How to 10x an acquisition

How to 10x an acquisition

I'm going to break down how we more than 10x-ed ScreenshotAPI and why this acquisition worked when others didn't. Not everything here is generalizable, but I'll pull out what worked well from our first interactions with the seller to the deal closing a few weeks ago.

Sticky Product: Developer tools are inherently sticky. If you solve something meaningfully hard and a dev picks your tool, they're not switching unless they absolutely have to. Devs don’t like touching things that work, especially in larger companies where risk and change are avoided like the plague.

Relatively Low Churn: ScreenshotAPI had churn under 10% for most of its life—sometimes dipping to 6% and other months spiking to 20%. But here's the thing: churn stats can be misleading. We saw a pattern where users would leave after a project ended, only to come back months later for the next project. It wasn't lost business; it was cyclical. That's a big difference when you're assessing the health of a business.

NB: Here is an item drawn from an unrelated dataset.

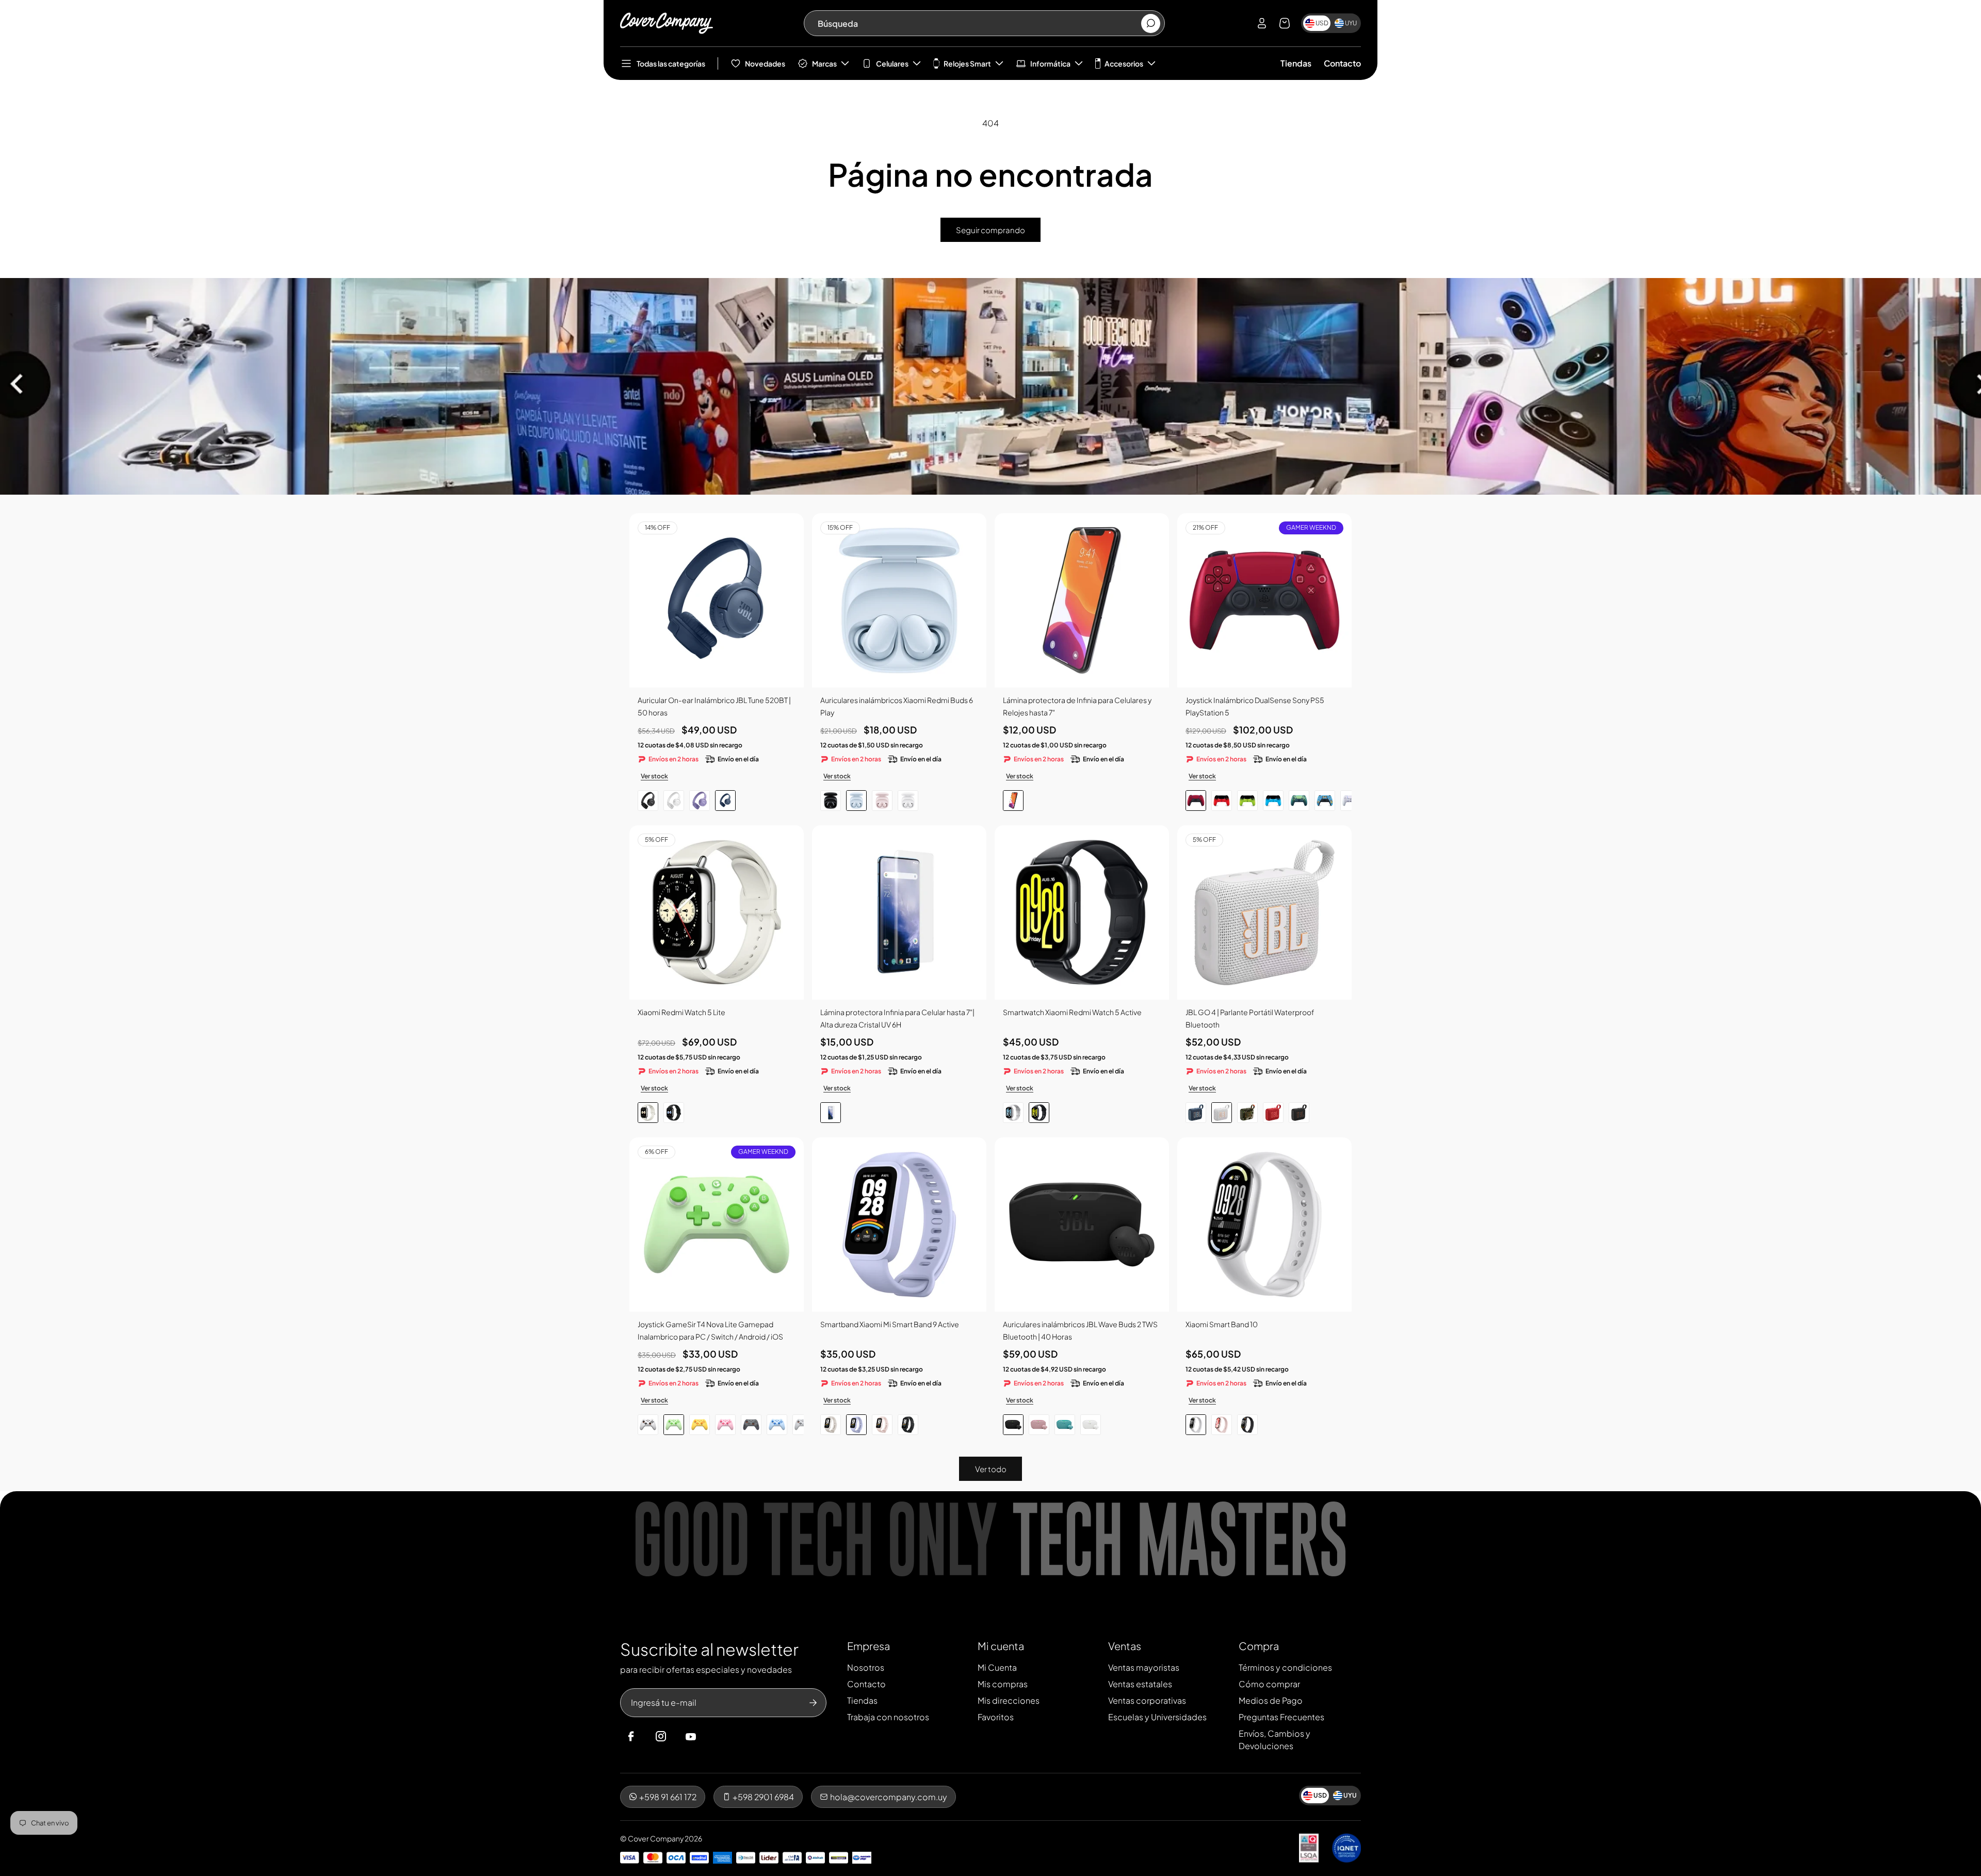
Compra (1259, 1645)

Broad Need / Almost a Commodity: Screenshots are almost a commodity—cheap and easy to implement with a basic browser for most cases. Our customers came to us for that tricky last 30% where things got annoying: proxies, long pages, scaling issues. When you’re taking 1M screenshots a month, spinning up the infrastructure is a pain, and it’s not exactly cheap. Plus, lots of junior devs don’t want to touch servers (hence the rise of Heroku, Vercel, etc.).

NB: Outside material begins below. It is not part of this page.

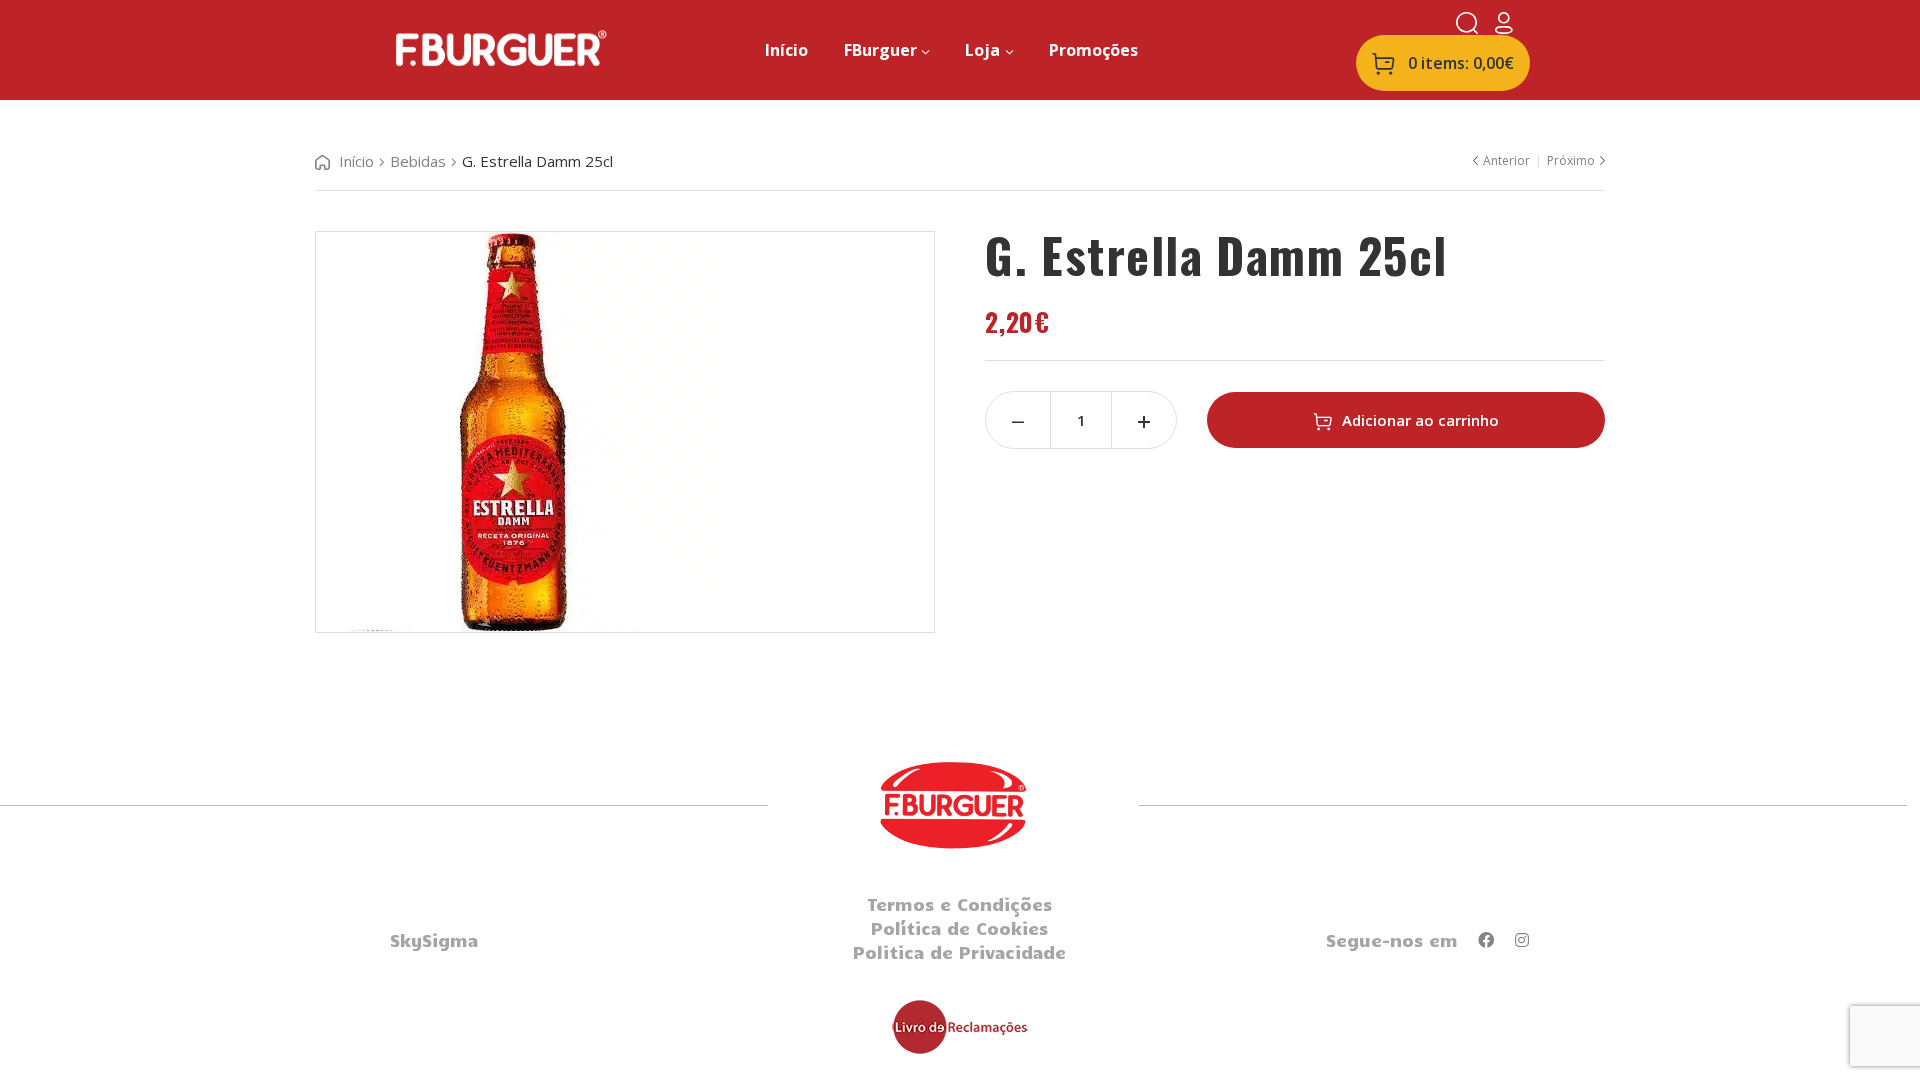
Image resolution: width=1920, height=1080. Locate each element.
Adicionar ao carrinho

Straightforward Name: The domain name said it all: ScreenshotAPI. This wasn't just good for SEO—it was a magnet for high-quality traffic. Developers knew what they were getting into. If your product’s name spells out what it does, you’re already winning half the battle. It’s a hack for both SEO and targeting high-intent users.

Smart Pricing: Usage-based pricing is in vogue, but we had this nailed from the start. Our two-pronged approach—regular plans plus overage charges—meant cash collections often outpaced MRR. When a user hit overage limits, it wasn’t just a one-time upsell; it was a chance to lock in more recurring revenue. We’d say, “Hey, you blew past your 10k screenshots, how about a 30k plan and we’ll waive that overage?” It worked like a charm every time.

Patience Pays Off: We held ScreenshotAPI for three years. Growth was steady, not explosive. But sometimes the best moves are just letting things run and not messing with success. We waited, and it paid off.

I ended with this one on purpose. People always ask what our growth strategy is, our playbook, etc, etc. The real answer is, if you buy a good asset, keep doing the stuff that's already working. Do more of it. Try to do it better. And then let time and the compounding nature of low churn saas do it's thing!